ORDERED that the order is modified by providing that the dismissal of the complaint is without prejudice; as so modified, the order is affirmed, without costs.

In this action, plaintiff seeks, as a first cause of action, to recover the principal sum of $15,000, representing his share of profits as a shareholder and officer of the corporate defendant, C&R Party Rentals, Inc. (C&R), and damages for the sale of the corporate assets at a below-market price. Plaintiff alleges that he contributed $6,560 to form C&R with defendant Jason Hennigan, in exchange for 80 shares of C&R stock or a 40 percent equity ownership; that, in August of 2009, plaintiff and Hennigan stopped doing business together and plaintiff no longer received profits from C&R; that Hennigan had unsuccessfully attempted to coerce plaintiff to relinquish his shares of C&R stock with the threat that Hennigan would sell the corporate assets for an inadequate sum if plaintiff did not cooperate; and that Hennigan had sold corporate assets at a below-market price. As a second cause of action, plaintiff seeks to recover $15,000 due to Hennigan's alleged mismanagement of corporate assets and abuse of doing business under the corporate form, which adversely affected the well-being of the corporation and deprived plaintiff of his rights in the corporation.

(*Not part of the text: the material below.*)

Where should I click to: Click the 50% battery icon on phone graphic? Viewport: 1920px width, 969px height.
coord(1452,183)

Defendants moved to dismiss the complaint based on the defenses of documentary evidence (CPLR 3211 [a] [1]), lack of subject matter jurisdiction (CPLR 3211 [a] [2]), and plaintiff's lack of legal capacity to sue (CPLR 3211 [a] [3]). In support of their motion, defendants attached documentary evidence showing that Hennigan is the sole shareholder and officer of C&R. Defendants also argued that this was a shareholder derivative action, which the District Court lacked subject matter jurisdiction to adjudicate. Moreover, defendants argued, plaintiff was not a shareholder, and thus lacked legal capacity to sue in a shareholder derivative action. The District Court granted defendants' motion, finding, among other things, that the documentary evidence established that plaintiff was not a shareholder of the corporation.

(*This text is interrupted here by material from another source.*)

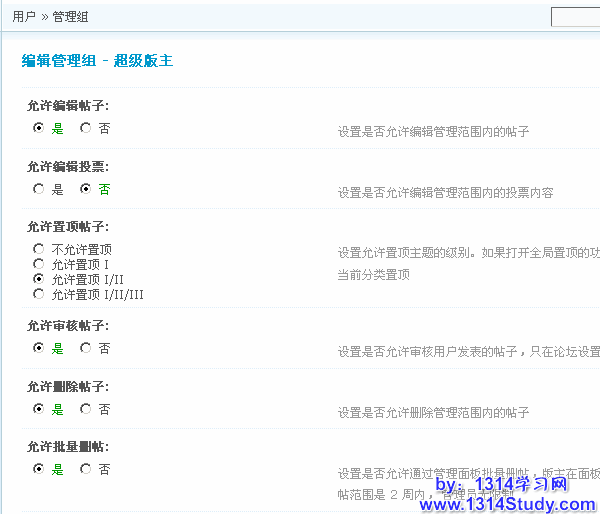Select 是 for 允许编辑帖子

point(39,128)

The District Court is a court of limited jurisdiction and has only such powers and jurisdiction as are expressly conferred upon it by the New York State Constitution and by the Legislature pursuant to the authority of the Constitution (see Mormon v. Acura of Val. Stream, 190 Misc 2d 697 [App Term, 9th & 10th Jud Dists 2001]; Total Comfort v. Alfred Benzenberg, Inc., 75 Misc 2d 1009, 1010 [1973]). Since shareholder derivative actions are equitable in nature (see Sakow v. 633 Seafood Rest., Inc., 25 AD3d 418 [2006]) and there is no statute conferring on the District Court subject matter jurisdiction over such actions, the District Court lacks jurisdiction to entertain them.

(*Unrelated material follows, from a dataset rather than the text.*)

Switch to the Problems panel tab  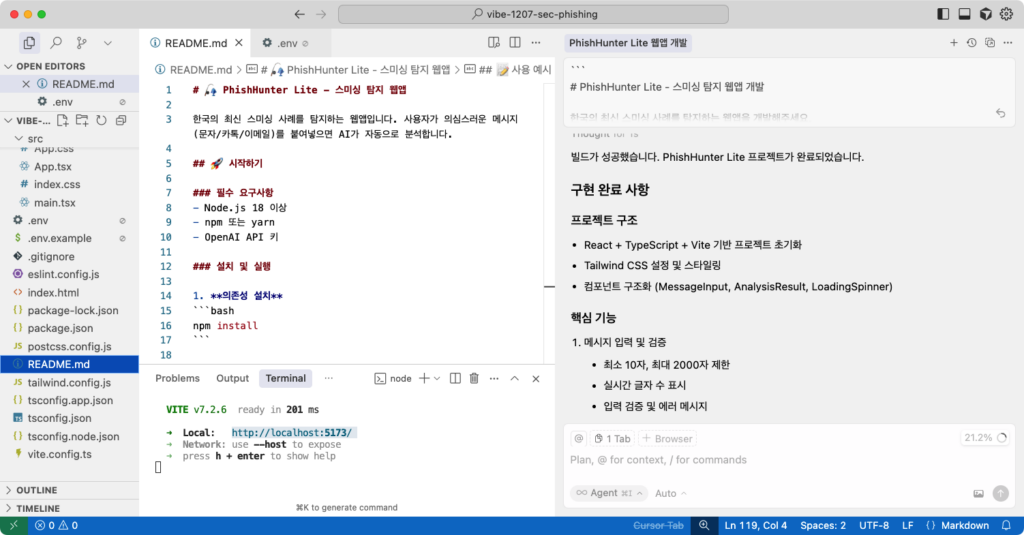click(177, 379)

Plaintiff's allegations confuse his "shareholder's derivative and individual rights" (Abrams v. Donati, 66 NY2d 951, 953 [1985]). An action is direct, as opposed to derivative, if the thrust of the action is to vindicate the plaintiff's "personal rights as an individual and not as a stockholder on behalf of the corporation" (Albany Plattsburgh United Corp v. Bell, 307 AD2d 416, 419 [2003] [internal quotation marks and citation omitted]). Although plaintiff alleged that he had suffered personal damages as a result of Hennigan's conduct, he also maintained that Hennigan had mismanaged corporate assets and sold some at a below-market price, which are wrongs against the corporation, not the shareholders (see Marx v. Akers, 88 NY2d 189, 193 [1996]; Elenson v. Wax, 215 AD2d 429 [1995]). Plaintiff also alleged that he had executed an oral subscription agreement for C&R stock, thereby challenging Hennigan's claim of being the sole shareholder and officer of C&R. Plaintiff's "intermingling of derivative and individual claims" requires the dismissal of the complaint without prejudice (Jones v. Citigroup, Inc., 28 Misc 3d 132[A], 2010 NY Slip Op 51326 [U], *1 [App Term, 1st Dept 2010]).

In light of the foregoing, the remaining issues on appeal have been rendered academic.

Iannacci, J.P., Molia and LaCava, JJ., concur.